/teabreac

Repository for Teaching Broad Reasoning Skills for Multi-Step QA by Generating Hard Contexts, EMNLP22

Primary LanguagePythonApache License 2.0Apache-2.0

Teaching Broad Reasoning Skills for Multi-Step QA by Generating Hard Contexts

This is the repository for our EMNLP 2022 paper "Teaching Broad Reasoning Skills for Multi-Step QA by Generating Hard Contexts".

Data

🍵 TeaBReaC dataset is distributed under a CC BY 4.0 License.

You can downoad it manually from here or run ./download_teabreac_data.sh and it'll available in data/ directory.

Models

All the models in our paper are released on the Huggingface hub over here. In all, we release the following models:

  • A: Base Models finetuned on target datasets: {base_model}-{target_dataset}
  • B: Base models pretrained on TeaBReaC: teabreac-{base_model}
  • C: Base models pretrained on TeaBReaC and then finetuned on target datasets: teabreac-{base_model}-{target_dataset}

The base_model above can be from: bart-large, t5-large, t5-3b, nt5-small, preasm-large. The target_dataset above can be from: drop, tatqa, iirc-gold, iirc-retrieved, numglue.

The A models are only released for completeness / reproducibility.
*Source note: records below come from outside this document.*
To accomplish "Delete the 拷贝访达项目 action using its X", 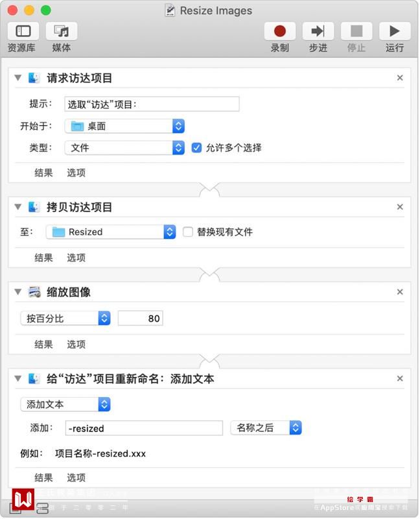I will (x=400, y=207).
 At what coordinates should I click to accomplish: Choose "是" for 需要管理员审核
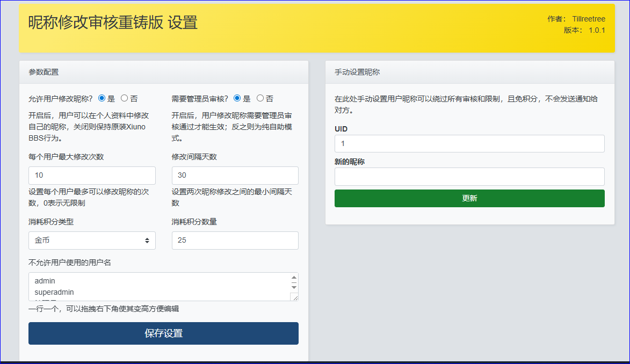click(237, 98)
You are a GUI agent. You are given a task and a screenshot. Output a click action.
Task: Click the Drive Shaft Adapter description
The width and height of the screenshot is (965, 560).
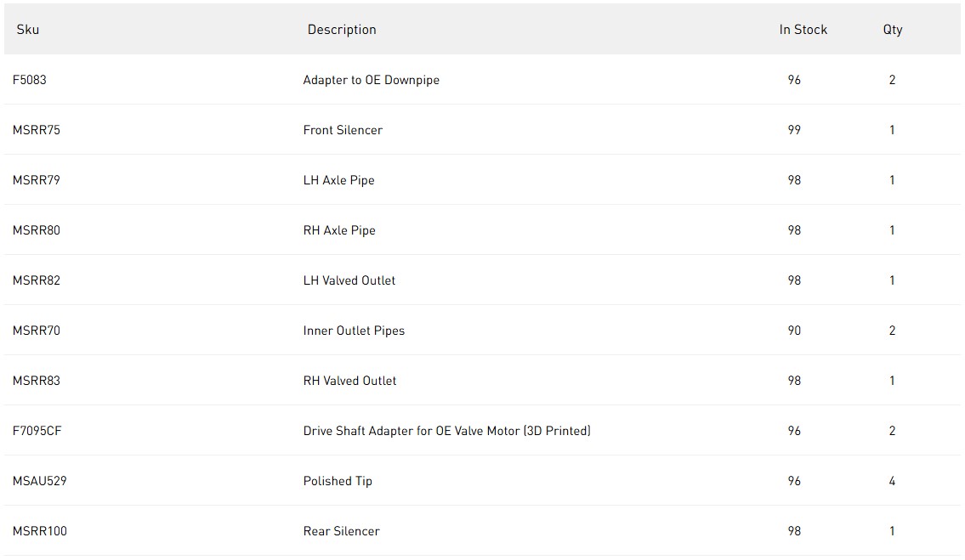coord(446,431)
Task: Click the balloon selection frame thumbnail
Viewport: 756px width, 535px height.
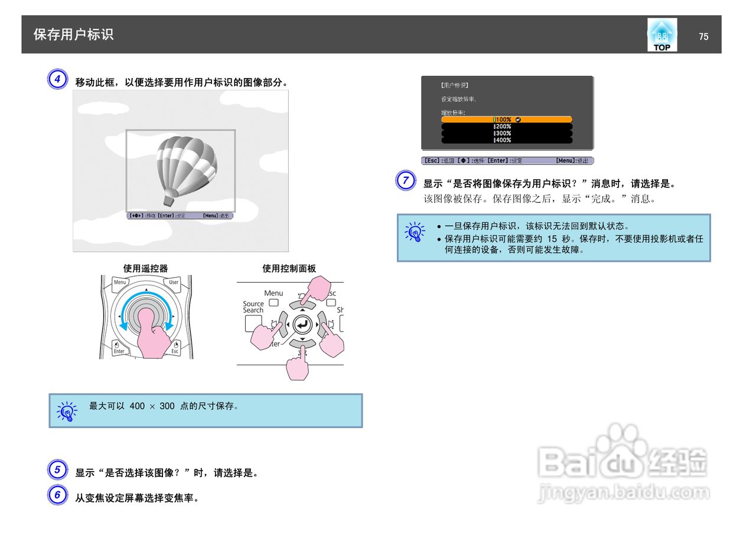Action: click(x=179, y=171)
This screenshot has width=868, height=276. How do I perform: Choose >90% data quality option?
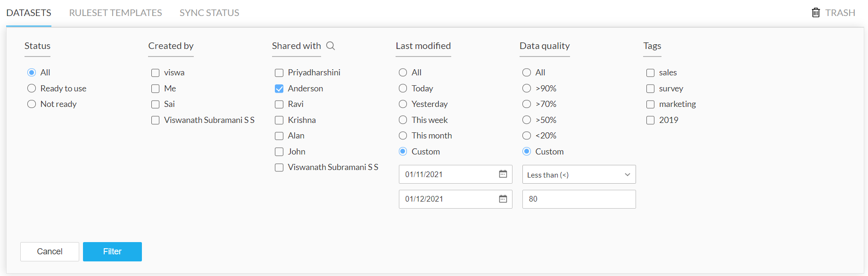point(527,89)
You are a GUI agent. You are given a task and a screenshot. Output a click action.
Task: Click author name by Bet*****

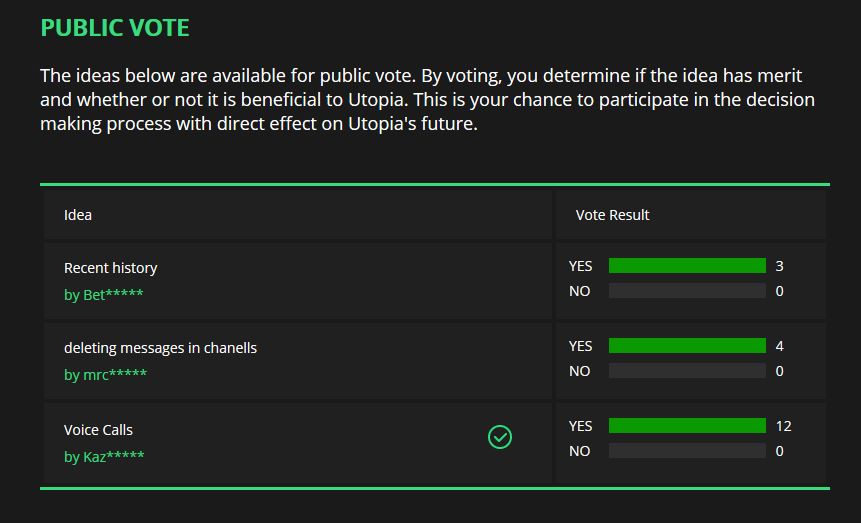click(103, 294)
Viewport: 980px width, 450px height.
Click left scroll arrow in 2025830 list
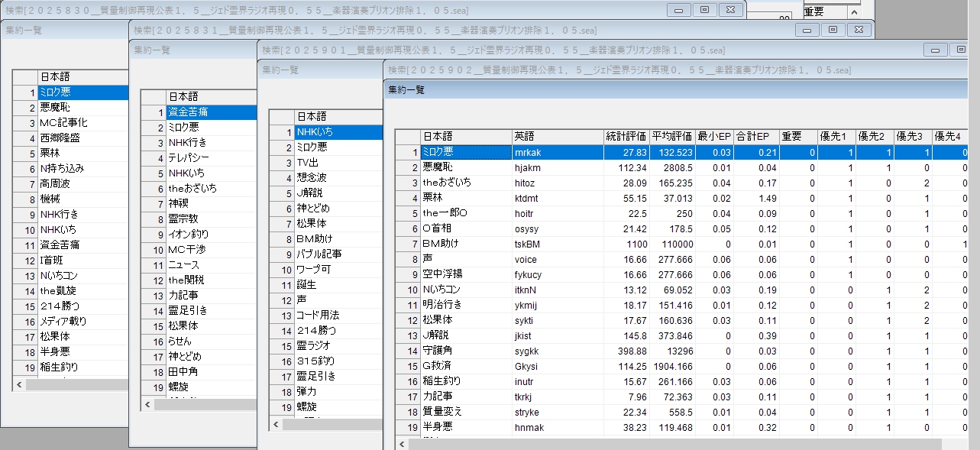(19, 385)
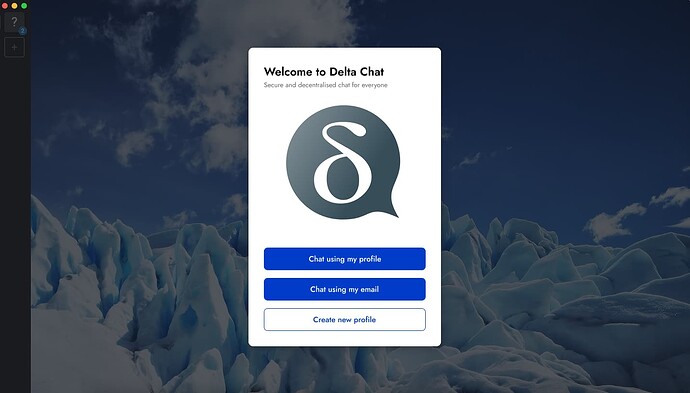This screenshot has width=690, height=393.
Task: Choose Chat using my email
Action: tap(345, 289)
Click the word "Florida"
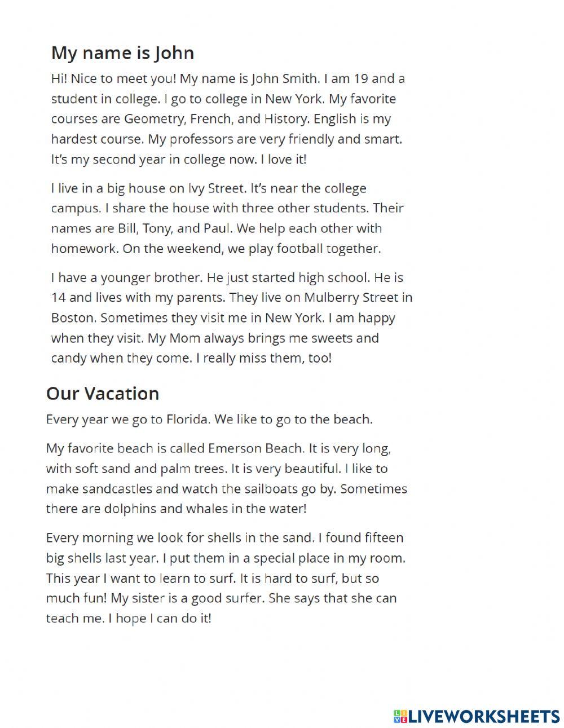 coord(184,419)
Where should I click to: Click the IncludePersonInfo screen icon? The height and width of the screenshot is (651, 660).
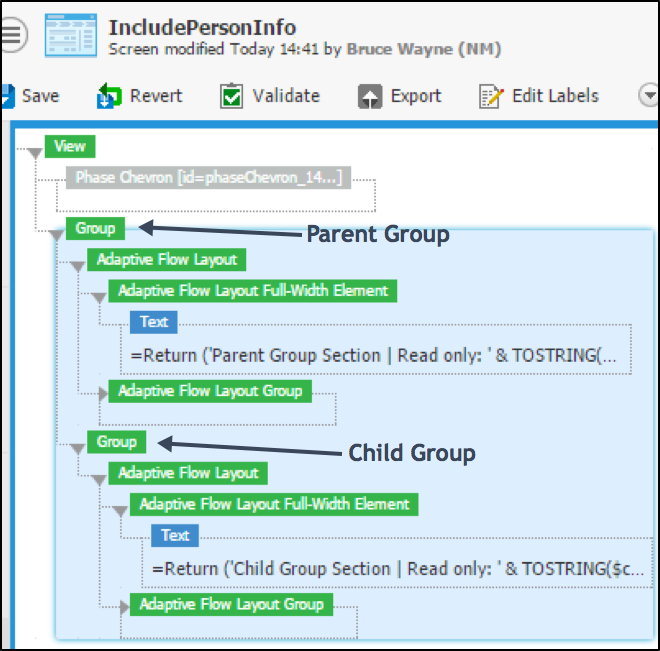[x=71, y=36]
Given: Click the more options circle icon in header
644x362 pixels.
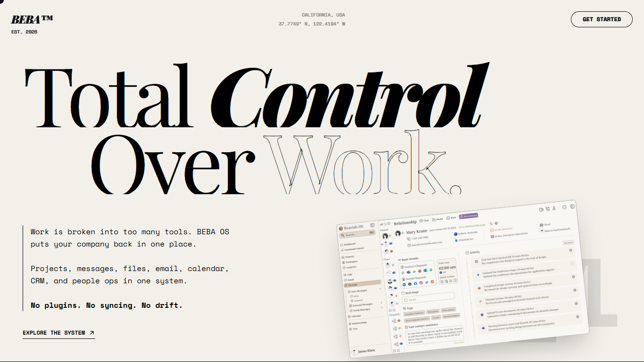Looking at the screenshot, I should click(x=564, y=207).
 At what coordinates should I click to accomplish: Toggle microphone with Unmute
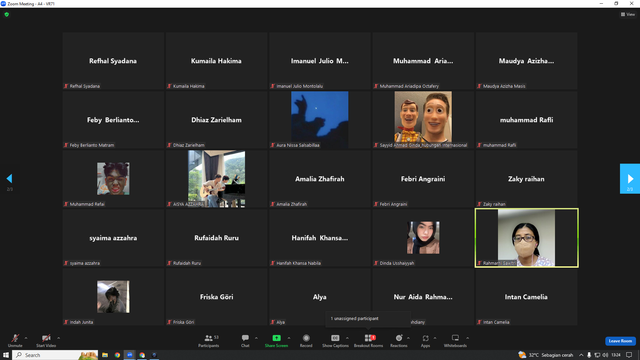point(15,341)
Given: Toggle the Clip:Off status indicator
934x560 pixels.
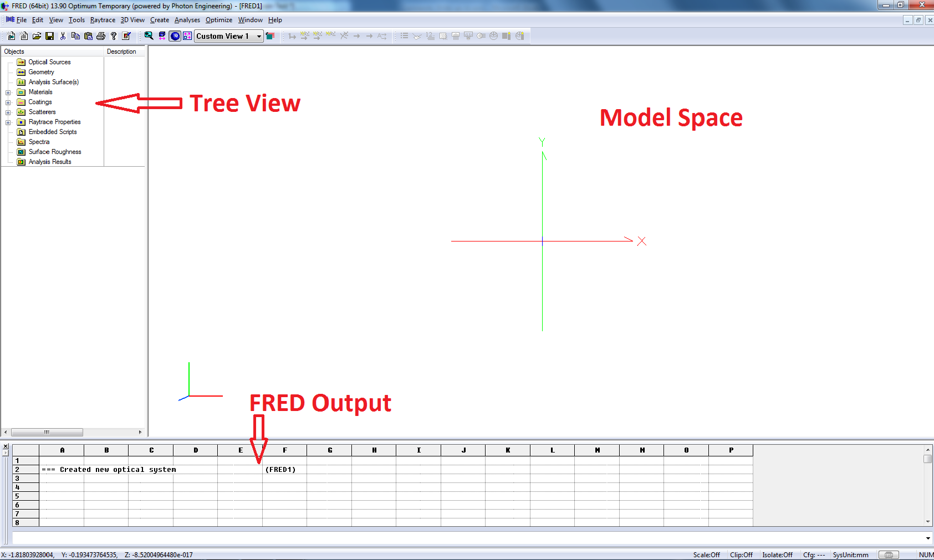Looking at the screenshot, I should tap(741, 554).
In your end application you probably just want to use either B or C.

You can use any of the models in the following way:

from transformers import AutoTokenizer, AutoModelForSeq2SeqLM
from digit_tokenization import enable_digit_tokenization # from digit_tokenization.py

model_name = "StonyBrookNLP/teabreac-t5-3b-drop"
tokenizer = AutoTokenizer.from_pretrained(model_name, use_fast=False) # Fast doesn't work with digit tokenization
model = AutoModelForSeq2SeqLM.from_pretrained(model_name)
enable_digit_tokenization(tokenizer)
input_texts = [
    "answer_me: Who scored the first touchdown of the game?" +
    "context: ... Oakland would get the early lead in the first quarter as quarterback JaMarcus Russell completed a 20-yard touchdown pass to rookie wide receiver Chaz Schilens..."
    # Note: some models have slightly different qn/ctxt format. See the predict.py
]
input_ids = tokenizer(
    input_texts, return_tensors="pt",
    truncation=True, max_length=800,
    add_special_tokens=True, padding=True,
)["input_ids"]
generated_ids = model.generate(input_ids, min_length=1,  max_length=50)
generated_predictions = tokenizer.batch_decode(generated_ids, skip_special_tokens=False)
generated_predictions = [
    tokenizer.fix_decoded_text(generated_prediction) for generated_prediction in generated_predictions
]
# => ["Chaz Schilens"]

The above has been verified with python=3.9.0, transformers=4.24.0 and PyTorch=1.12.1.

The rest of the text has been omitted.